What you should do
Which lines make up the answer? Those from the line with "Screen dimensions: 1000x614" through the end of the data; reproduce them exactly.

Material supplied
Segment Open
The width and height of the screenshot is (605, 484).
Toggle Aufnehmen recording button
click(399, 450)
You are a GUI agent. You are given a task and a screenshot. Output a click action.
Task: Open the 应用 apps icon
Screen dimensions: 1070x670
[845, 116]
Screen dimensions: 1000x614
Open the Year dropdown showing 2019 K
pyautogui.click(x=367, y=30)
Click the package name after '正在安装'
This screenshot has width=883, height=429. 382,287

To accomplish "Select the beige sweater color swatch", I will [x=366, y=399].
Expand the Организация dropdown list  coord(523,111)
Segment Closed
Solution to the problem
Screen dimensions: 1000x614
Open the Year dropdown showing 2019 K
pyautogui.click(x=367, y=30)
Click the package name after '正在安装'
This screenshot has width=883, height=429. 382,287

To accomplish "Select the beige sweater color swatch", I will [x=366, y=399].
Expand the Организация dropdown list  coord(523,111)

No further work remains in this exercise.